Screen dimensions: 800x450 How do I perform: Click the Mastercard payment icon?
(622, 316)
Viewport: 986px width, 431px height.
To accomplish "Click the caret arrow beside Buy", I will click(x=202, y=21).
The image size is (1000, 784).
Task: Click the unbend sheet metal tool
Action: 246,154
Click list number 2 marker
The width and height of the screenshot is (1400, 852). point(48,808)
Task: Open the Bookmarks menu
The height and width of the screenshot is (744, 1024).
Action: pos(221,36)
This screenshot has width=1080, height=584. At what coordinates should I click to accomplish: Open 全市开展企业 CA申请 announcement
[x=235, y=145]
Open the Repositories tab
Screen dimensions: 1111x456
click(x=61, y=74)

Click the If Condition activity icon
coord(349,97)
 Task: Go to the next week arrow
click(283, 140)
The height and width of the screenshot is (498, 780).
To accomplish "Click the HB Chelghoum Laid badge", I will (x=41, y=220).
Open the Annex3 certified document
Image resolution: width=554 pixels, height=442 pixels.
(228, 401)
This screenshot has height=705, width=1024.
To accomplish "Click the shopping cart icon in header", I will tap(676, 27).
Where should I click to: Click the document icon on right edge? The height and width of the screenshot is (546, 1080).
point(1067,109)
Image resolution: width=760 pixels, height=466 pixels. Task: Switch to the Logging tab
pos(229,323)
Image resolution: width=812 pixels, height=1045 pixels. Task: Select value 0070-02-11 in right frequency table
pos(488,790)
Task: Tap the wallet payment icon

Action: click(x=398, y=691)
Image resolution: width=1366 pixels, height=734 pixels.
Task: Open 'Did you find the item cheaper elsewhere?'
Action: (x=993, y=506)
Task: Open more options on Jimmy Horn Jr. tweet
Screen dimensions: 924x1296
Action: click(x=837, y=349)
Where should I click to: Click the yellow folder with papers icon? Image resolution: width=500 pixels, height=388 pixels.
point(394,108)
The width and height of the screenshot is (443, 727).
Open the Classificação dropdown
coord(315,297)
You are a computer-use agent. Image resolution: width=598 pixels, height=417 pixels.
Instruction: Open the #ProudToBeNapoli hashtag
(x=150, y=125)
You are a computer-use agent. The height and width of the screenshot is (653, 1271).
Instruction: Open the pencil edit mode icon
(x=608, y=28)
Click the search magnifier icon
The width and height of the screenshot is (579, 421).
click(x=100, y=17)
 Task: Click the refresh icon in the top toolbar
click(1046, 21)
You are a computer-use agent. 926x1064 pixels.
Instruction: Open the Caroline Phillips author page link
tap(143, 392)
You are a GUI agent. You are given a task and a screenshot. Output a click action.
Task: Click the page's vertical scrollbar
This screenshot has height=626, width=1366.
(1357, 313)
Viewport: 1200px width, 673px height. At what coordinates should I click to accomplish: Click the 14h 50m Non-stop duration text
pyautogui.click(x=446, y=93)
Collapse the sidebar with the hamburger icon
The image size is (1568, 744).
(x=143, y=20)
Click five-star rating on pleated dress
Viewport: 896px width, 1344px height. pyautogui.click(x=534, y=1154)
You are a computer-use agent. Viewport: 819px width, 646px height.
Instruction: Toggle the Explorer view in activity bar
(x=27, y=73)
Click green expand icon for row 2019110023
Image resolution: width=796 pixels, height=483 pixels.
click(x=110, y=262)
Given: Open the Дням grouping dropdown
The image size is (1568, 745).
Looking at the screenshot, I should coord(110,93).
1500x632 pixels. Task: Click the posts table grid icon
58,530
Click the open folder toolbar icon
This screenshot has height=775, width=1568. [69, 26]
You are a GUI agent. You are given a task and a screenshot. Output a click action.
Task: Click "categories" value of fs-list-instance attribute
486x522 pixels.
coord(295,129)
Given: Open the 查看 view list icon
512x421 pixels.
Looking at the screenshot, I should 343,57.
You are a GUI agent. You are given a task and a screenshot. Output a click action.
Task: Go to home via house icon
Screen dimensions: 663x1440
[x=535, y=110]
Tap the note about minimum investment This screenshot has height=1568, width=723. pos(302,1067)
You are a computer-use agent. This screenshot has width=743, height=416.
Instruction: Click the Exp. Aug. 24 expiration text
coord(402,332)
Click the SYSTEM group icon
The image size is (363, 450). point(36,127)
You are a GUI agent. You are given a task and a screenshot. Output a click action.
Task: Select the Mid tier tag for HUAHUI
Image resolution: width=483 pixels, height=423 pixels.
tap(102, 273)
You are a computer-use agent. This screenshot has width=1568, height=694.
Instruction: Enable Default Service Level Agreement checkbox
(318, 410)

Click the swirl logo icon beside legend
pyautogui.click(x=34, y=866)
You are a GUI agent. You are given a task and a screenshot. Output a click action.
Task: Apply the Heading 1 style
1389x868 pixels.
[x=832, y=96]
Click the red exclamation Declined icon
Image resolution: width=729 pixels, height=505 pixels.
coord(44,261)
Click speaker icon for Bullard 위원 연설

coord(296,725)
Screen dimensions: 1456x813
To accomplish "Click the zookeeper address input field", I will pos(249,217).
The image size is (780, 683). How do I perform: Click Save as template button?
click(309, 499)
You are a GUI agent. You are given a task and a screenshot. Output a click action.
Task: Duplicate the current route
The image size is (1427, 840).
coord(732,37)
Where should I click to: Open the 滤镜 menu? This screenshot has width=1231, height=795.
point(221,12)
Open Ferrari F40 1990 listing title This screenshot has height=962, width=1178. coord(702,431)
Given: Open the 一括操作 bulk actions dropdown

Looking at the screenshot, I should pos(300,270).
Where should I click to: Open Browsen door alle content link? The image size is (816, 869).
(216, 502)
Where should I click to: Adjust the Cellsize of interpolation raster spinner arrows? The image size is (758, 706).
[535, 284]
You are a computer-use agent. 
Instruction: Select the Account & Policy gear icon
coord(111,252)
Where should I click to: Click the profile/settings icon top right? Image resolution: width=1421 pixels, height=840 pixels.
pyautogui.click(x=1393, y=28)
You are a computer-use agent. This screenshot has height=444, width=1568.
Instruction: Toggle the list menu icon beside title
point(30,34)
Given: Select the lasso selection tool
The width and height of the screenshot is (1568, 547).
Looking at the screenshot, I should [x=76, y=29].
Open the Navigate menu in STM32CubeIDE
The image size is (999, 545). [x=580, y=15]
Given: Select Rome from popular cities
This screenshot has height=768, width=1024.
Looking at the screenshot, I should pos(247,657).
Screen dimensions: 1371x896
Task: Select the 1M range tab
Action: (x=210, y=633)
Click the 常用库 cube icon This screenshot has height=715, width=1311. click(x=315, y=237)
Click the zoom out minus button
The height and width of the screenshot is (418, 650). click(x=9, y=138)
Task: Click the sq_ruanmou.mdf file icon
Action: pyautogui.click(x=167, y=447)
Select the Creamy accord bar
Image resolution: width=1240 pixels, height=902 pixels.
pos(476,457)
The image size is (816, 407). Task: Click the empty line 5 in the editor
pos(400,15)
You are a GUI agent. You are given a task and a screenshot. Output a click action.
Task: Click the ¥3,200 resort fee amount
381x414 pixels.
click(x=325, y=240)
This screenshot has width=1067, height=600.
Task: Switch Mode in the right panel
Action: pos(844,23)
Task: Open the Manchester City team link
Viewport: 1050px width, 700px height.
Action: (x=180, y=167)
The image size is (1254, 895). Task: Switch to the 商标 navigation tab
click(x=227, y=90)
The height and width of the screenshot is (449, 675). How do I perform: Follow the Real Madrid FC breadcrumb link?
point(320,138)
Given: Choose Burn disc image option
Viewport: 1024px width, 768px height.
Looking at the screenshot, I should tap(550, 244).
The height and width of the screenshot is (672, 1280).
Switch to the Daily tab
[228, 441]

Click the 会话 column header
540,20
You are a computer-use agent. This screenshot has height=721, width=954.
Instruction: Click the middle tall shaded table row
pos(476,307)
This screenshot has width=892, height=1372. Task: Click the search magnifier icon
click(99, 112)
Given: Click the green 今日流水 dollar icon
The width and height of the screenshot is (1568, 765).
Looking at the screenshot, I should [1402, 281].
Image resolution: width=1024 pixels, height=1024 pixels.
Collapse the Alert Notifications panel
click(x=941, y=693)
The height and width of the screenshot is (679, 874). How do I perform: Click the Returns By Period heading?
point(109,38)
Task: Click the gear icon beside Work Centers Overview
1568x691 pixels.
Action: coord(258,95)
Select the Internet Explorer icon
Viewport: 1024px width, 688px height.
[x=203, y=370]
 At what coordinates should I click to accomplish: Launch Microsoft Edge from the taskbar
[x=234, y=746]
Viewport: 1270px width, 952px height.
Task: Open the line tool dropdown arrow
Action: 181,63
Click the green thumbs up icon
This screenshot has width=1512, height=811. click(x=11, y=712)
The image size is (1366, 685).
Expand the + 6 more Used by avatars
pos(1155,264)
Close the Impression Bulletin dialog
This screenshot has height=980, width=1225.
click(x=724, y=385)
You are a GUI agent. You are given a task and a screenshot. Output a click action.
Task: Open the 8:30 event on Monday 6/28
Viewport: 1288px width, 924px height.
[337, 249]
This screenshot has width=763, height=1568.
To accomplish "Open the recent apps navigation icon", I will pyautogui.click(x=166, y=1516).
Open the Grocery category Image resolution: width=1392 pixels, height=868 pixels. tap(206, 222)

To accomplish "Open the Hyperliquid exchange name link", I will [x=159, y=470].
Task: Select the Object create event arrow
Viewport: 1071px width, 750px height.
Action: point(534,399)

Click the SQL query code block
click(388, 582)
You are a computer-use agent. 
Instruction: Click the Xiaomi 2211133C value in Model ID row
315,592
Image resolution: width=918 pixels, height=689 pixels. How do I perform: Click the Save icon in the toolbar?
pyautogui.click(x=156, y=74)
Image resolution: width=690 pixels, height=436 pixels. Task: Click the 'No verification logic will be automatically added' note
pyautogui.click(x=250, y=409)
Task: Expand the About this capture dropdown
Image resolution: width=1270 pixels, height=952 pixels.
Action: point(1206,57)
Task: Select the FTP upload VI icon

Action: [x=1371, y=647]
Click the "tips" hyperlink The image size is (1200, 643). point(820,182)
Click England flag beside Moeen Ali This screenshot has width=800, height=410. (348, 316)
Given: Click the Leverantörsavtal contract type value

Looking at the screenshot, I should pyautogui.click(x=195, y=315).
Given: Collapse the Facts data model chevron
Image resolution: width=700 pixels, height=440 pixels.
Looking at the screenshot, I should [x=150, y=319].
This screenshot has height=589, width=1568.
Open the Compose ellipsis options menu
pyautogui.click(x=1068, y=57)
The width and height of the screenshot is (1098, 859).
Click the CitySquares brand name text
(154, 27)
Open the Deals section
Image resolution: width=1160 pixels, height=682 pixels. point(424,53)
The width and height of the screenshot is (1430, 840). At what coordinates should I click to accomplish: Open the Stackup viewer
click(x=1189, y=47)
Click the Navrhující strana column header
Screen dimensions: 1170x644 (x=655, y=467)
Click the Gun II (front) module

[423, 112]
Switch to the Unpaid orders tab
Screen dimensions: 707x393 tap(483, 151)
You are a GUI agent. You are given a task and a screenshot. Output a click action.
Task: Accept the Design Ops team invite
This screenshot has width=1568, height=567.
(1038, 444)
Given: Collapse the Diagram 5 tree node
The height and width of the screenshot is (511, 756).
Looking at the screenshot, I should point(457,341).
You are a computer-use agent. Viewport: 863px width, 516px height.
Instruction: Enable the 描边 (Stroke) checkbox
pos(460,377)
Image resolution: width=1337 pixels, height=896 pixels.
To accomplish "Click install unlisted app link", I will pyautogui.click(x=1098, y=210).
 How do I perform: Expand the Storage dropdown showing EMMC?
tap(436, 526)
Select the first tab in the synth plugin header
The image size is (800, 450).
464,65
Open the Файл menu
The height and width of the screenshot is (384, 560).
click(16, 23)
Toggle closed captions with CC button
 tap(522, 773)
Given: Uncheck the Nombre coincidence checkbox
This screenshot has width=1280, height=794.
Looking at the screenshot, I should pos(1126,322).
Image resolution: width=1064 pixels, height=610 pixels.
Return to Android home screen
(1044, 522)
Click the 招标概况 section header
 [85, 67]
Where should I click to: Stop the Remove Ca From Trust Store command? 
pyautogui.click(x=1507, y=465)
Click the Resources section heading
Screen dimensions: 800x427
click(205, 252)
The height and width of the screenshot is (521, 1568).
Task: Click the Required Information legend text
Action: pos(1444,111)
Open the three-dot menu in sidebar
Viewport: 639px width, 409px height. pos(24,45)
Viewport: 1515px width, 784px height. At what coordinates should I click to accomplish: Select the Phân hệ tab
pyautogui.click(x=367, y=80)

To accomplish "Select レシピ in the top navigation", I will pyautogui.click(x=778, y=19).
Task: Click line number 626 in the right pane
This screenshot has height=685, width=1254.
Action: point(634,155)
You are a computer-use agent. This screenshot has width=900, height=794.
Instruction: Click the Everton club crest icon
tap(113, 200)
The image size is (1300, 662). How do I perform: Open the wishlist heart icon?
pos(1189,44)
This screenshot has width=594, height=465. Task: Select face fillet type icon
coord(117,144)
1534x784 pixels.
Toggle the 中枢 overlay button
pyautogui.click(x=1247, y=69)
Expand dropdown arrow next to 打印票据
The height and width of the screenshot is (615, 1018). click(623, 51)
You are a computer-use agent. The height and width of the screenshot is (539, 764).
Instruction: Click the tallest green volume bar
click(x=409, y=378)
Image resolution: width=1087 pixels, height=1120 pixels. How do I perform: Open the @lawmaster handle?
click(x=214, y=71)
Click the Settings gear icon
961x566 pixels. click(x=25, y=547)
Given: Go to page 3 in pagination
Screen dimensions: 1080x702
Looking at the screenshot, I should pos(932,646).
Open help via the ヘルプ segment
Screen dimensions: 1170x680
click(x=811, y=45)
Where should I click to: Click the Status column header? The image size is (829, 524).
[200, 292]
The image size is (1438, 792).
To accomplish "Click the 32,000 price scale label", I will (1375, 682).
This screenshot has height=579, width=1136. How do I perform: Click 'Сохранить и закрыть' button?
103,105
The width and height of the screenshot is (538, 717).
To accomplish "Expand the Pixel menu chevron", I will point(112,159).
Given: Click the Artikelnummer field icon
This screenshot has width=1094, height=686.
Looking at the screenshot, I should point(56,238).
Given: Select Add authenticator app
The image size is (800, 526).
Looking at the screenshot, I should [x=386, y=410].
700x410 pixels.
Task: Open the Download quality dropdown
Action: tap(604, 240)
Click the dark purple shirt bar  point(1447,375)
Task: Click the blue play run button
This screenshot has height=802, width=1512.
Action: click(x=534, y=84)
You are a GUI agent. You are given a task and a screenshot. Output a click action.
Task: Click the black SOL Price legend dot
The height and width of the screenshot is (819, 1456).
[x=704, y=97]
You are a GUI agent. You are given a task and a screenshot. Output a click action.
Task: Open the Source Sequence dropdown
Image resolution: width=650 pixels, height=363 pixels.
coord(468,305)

____

▸ **THE TASK**: Which of the lines above mention the word "team"? Pull those lines out.

▸ **EXPECTED ANSWER**:
Task: Open the Manchester City team link
Task: Accept the Design Ops team invite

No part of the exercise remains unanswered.